## PROBLEM STATEMENT:
As soon as the line containing "is (856, 504)." appears, copy it and every following line word for word until the records end.

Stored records
•••

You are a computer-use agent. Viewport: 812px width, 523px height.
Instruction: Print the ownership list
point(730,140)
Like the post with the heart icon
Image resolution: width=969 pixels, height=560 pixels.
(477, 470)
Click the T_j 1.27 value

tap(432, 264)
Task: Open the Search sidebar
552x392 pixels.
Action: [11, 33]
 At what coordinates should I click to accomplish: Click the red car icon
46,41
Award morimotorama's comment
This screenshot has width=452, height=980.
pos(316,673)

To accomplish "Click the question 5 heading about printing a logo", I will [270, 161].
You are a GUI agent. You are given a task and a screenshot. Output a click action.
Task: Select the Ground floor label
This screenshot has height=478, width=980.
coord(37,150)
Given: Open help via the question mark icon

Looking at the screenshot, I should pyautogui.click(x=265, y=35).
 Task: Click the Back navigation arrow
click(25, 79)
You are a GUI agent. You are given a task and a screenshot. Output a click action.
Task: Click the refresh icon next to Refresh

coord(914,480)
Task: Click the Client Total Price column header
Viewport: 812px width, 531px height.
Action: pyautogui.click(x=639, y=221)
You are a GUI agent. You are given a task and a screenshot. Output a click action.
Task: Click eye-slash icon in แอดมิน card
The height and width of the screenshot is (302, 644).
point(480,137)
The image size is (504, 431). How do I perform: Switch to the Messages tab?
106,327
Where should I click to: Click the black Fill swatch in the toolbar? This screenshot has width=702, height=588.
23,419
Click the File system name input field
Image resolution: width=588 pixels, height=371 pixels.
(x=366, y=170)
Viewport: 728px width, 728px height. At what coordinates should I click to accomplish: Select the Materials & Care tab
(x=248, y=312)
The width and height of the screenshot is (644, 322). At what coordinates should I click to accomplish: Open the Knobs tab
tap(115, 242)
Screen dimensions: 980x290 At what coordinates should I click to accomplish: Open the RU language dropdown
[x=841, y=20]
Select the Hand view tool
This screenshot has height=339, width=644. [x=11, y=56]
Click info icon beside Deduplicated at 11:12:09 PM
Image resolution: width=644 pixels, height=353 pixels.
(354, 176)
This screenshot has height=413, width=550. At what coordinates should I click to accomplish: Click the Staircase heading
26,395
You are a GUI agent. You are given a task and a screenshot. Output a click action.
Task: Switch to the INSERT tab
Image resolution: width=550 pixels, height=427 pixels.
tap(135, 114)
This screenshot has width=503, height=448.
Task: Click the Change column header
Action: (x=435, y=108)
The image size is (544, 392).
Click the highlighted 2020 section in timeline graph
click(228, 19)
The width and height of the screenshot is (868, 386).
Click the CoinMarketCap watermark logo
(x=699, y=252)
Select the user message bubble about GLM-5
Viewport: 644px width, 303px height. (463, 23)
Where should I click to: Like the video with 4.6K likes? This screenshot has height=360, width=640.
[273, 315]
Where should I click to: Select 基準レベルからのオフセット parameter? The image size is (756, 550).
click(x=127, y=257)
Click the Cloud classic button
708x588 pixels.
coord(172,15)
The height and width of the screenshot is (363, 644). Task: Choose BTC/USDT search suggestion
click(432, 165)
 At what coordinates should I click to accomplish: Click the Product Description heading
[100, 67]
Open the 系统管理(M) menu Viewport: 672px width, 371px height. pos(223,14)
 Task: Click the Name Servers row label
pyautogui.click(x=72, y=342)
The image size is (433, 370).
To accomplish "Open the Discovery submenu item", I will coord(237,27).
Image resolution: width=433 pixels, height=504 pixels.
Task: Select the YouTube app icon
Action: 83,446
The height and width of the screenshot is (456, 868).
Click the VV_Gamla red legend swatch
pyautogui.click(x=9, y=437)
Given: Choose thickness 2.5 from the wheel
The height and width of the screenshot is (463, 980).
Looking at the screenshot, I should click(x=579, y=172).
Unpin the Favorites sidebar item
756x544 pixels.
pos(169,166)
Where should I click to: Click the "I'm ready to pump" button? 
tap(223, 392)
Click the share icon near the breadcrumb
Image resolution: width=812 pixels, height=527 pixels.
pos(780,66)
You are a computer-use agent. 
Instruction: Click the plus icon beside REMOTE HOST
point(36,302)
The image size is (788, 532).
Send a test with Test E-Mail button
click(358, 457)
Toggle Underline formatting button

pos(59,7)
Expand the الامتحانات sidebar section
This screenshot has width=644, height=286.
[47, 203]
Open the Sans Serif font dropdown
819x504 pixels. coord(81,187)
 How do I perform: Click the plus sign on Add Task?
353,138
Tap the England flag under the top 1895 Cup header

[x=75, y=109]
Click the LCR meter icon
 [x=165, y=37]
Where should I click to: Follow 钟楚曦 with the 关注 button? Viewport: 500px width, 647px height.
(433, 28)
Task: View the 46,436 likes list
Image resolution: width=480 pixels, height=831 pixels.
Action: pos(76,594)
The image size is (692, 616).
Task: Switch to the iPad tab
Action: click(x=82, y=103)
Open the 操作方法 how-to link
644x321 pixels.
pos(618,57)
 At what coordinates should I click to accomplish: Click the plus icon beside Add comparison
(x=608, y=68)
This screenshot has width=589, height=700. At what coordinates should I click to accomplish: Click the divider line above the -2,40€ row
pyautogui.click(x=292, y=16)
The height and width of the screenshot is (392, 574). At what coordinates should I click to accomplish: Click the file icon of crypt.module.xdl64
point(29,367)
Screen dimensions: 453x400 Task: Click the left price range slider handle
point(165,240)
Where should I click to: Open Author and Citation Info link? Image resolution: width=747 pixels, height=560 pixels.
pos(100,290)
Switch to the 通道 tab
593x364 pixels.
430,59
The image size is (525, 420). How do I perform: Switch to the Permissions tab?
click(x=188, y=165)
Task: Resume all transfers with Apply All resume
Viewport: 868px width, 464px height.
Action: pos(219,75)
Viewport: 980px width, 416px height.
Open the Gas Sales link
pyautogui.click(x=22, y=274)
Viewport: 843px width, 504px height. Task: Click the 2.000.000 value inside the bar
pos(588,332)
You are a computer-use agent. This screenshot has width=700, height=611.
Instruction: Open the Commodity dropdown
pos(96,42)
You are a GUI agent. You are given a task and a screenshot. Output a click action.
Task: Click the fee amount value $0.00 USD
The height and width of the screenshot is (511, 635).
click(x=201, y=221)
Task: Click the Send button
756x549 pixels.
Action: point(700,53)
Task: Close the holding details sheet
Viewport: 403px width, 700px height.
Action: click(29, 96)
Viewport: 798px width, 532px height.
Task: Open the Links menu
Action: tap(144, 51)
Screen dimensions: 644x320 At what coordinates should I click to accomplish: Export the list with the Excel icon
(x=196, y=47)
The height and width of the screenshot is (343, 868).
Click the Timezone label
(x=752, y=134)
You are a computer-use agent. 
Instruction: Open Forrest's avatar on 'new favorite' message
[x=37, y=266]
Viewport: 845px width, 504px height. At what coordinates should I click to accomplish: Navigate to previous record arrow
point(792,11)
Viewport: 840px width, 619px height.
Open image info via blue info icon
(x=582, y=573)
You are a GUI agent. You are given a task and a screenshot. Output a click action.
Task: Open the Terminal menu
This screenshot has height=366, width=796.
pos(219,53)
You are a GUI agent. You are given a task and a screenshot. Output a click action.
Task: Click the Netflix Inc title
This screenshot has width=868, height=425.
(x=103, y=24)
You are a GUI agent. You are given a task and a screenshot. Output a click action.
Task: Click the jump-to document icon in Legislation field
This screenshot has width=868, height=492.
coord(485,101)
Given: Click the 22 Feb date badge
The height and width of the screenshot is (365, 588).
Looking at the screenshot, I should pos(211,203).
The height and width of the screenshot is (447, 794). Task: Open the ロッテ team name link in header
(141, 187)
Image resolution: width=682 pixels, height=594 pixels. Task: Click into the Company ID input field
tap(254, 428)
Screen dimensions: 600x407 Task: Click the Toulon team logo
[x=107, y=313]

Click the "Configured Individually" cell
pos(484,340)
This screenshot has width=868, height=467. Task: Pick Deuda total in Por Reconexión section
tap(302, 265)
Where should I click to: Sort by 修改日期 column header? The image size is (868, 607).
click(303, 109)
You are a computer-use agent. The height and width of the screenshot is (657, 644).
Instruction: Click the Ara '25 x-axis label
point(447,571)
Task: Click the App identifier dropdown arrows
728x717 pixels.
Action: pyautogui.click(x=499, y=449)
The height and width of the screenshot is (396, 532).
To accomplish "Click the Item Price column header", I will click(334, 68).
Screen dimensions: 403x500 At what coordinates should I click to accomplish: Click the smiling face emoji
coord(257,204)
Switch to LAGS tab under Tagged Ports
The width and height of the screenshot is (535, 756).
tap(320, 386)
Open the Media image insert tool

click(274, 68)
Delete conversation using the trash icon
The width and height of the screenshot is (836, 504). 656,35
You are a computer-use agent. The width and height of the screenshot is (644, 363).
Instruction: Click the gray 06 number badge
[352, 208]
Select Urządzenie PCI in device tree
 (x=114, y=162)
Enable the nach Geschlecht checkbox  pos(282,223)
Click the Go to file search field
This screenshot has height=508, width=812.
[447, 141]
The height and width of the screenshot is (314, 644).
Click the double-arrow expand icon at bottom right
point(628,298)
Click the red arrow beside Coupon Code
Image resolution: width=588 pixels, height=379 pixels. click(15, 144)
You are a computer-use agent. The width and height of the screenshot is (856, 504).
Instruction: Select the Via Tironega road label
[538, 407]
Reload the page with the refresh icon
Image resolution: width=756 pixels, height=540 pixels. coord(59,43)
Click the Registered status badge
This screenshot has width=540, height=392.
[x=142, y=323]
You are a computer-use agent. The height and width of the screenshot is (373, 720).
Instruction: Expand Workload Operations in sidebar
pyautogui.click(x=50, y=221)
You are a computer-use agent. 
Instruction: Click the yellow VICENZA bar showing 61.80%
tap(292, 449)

•••

## SOLUTION TO THIS PROBLEM:
You are a computer-use agent. The width and height of the screenshot is (856, 504).
Instruction: Select the Via Tironega road label
[538, 407]
Reload the page with the refresh icon
Image resolution: width=756 pixels, height=540 pixels. coord(59,43)
Click the Registered status badge
This screenshot has width=540, height=392.
[x=142, y=323]
You are a computer-use agent. The height and width of the screenshot is (373, 720).
Instruction: Expand Workload Operations in sidebar
pyautogui.click(x=50, y=221)
You are a computer-use agent. 
Instruction: Click the yellow VICENZA bar showing 61.80%
tap(292, 449)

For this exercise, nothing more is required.